Monday, December 12, 2011

Ayna

Bu yıl yazdığım ikinci Asporia hikâyesi işte karşınızda.
Asporia ve Arleon hakkında bilgi edinmek için öncelikle Asporia geceleri  isimli gönderimi okuyabilirsiniz.


---


Eğer kendinize ait bir şatoya sahip olabilecek kadar olağanüstü bir güç bulunuyorsa elinizde, sizin elinizdekini almak isteyen düşmanlara da sahip olmanız kaçınılmazdır, gizli ya da açık. Düşmanlarınıza göz dağının verilmesi gerekir. Sizi ve ülkenizi yok etmeye yeltenmiş olanların artık hayatlarının geri kalanını yerin altındaki bir zindanda geçiriyor olduğu gerçeği, ordunuzun envanterindeki herhangi bir silahtan daha etkilidir.

İşte bu yüzden zindanlarınız vardır, düşmanlarınızı basitçe yok etmekten daha fazlasını yapmanız gerekir. Zerafet örneği şatolarınızın yer altı katları bu karanlık hapishanelere ev sahipliği yapar. Utandırıcı sırlar gibi yerin dibinde gömülüdür bu katlar, çünkü sürekli gözünüzün önünde bulunmasını istemezsiniz onların, ama yine de ihtiyacınız olduğunda erişilebilir olmalılar.

Karlı bir dağın tepesine inşa edilmiş Aslan İni de kasvetli yer altı katlarına sahip ihtişamlı şatolardan birisidir. Asporia'yı işgal etmeye kalkan mağlup liderlere, ülke sınırları içerisine girip korkunç suçlar işlemiş manyakların evidir bu zindanlar. Çok düşük sıcaklıklarda zamanın normalden daha yavaş ilerlediğini söylerdi Klox. Bu hiçbir zaman bilimsel olarak kanıtlanamadı; ama nedense, Aslan İni'nin merkezî ısıtmasının ulaşmadığı bu yer altı katlarında tutulan bir saatin, yüzeye çıkarıldıktan sonra diğer saatlerden daha ileri bir zamanı gösterdiği gözlemlenmektedir. Mâhkumların büyük bir kısmı büyücülük konusunda uzman olduğu için, bu zindan katlarında kendisinden başka herhangi bir büyünün yapılmasını engelleyen bir büyü etkin konumdadır (elektronik sinyaller için "jammer" neyse bu büyü de odur). Belki zindan katlarında geçen zamanın göreceliğinin nedenlerinden birisi budur, ama o bu jammer büyünün normalde böyle bir etkisi olmadığı da bilinmektedir. Kısacası, zamanın burada neden yavaş geçtiği bir sırdır.

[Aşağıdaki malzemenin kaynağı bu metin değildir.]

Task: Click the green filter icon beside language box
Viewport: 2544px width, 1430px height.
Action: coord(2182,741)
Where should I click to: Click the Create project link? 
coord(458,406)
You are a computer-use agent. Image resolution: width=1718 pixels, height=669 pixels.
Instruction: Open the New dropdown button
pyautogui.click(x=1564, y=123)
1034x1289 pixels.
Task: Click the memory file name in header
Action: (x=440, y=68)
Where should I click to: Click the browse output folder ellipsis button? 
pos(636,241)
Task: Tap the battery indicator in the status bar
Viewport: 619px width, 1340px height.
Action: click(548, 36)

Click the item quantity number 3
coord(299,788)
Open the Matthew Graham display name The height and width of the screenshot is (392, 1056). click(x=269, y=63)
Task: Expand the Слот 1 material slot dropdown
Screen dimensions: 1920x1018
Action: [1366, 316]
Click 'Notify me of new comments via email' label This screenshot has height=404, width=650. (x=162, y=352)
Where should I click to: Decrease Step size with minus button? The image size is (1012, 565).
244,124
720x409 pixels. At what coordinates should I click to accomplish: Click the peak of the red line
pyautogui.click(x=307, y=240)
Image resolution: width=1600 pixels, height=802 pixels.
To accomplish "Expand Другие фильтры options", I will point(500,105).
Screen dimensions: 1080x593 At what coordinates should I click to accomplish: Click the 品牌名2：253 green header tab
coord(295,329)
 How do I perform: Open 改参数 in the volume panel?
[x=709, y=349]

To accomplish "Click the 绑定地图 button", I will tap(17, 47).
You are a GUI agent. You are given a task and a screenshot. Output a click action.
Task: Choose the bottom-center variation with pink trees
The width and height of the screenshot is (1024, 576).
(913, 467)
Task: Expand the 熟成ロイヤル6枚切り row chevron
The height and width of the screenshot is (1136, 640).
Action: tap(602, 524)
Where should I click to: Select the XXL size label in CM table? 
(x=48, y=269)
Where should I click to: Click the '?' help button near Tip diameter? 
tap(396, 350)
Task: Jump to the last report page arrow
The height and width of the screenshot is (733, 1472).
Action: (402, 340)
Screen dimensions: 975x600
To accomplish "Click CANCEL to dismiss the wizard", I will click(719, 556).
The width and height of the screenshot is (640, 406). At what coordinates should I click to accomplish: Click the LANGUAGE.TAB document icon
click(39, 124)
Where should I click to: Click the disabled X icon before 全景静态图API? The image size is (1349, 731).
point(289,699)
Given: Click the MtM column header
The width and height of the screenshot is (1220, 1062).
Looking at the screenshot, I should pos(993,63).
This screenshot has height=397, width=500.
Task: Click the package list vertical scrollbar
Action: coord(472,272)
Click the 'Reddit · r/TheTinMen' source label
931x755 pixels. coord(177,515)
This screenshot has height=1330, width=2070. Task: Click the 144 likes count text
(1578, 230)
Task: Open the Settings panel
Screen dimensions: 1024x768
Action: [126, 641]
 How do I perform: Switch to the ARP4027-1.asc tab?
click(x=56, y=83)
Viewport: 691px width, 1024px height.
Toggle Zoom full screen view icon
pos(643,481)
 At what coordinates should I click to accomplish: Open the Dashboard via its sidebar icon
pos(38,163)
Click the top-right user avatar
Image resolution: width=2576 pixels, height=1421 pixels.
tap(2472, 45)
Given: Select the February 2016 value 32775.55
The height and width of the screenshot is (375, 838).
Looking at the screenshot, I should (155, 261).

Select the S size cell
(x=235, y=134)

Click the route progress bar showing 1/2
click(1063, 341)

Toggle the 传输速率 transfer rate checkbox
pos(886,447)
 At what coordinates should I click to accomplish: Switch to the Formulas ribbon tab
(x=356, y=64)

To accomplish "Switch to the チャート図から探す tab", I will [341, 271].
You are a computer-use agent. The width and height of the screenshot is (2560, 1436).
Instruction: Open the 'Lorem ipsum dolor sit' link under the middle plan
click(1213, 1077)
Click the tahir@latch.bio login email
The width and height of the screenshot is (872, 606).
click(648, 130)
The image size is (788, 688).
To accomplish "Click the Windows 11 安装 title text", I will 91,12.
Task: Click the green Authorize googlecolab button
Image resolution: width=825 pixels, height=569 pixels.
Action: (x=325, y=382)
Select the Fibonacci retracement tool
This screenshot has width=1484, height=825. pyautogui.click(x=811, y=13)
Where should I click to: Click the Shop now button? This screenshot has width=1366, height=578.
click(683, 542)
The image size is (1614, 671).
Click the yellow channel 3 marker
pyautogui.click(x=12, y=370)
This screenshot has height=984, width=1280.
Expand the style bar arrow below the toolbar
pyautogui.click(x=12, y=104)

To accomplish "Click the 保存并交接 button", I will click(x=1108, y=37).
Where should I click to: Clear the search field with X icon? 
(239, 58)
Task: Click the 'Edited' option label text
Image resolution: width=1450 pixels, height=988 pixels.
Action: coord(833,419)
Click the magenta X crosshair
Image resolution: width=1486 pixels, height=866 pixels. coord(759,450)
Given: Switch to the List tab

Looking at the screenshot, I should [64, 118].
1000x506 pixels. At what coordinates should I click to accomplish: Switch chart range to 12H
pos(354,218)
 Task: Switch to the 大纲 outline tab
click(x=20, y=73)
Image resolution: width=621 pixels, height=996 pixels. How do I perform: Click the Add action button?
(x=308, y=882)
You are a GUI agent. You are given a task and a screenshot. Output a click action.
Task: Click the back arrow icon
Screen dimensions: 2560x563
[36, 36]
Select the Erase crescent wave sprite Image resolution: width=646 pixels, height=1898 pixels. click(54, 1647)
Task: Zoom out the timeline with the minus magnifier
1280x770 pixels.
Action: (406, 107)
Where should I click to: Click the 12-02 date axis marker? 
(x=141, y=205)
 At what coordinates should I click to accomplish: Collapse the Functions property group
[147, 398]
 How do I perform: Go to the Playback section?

Diğer şatoların zindanlarından farklı olarak, bu katların karanlık olduğu söylenemez. Her yer beyaz neon lambalarla aydınlatılmıştır, bu lambalar hiç sönmez. İçeride pencere diye bir şey yoktur (eh, yer altındayız), Asporia'ya kutup sabahı hakim olsa bile güneş ışığı buraya ulaşamaz. Zaman kavramının kaybolmasının nedenlerinden biri de ışıkların daima açık olmasıdır, siz hücrenizde uyumak isteseniz bile.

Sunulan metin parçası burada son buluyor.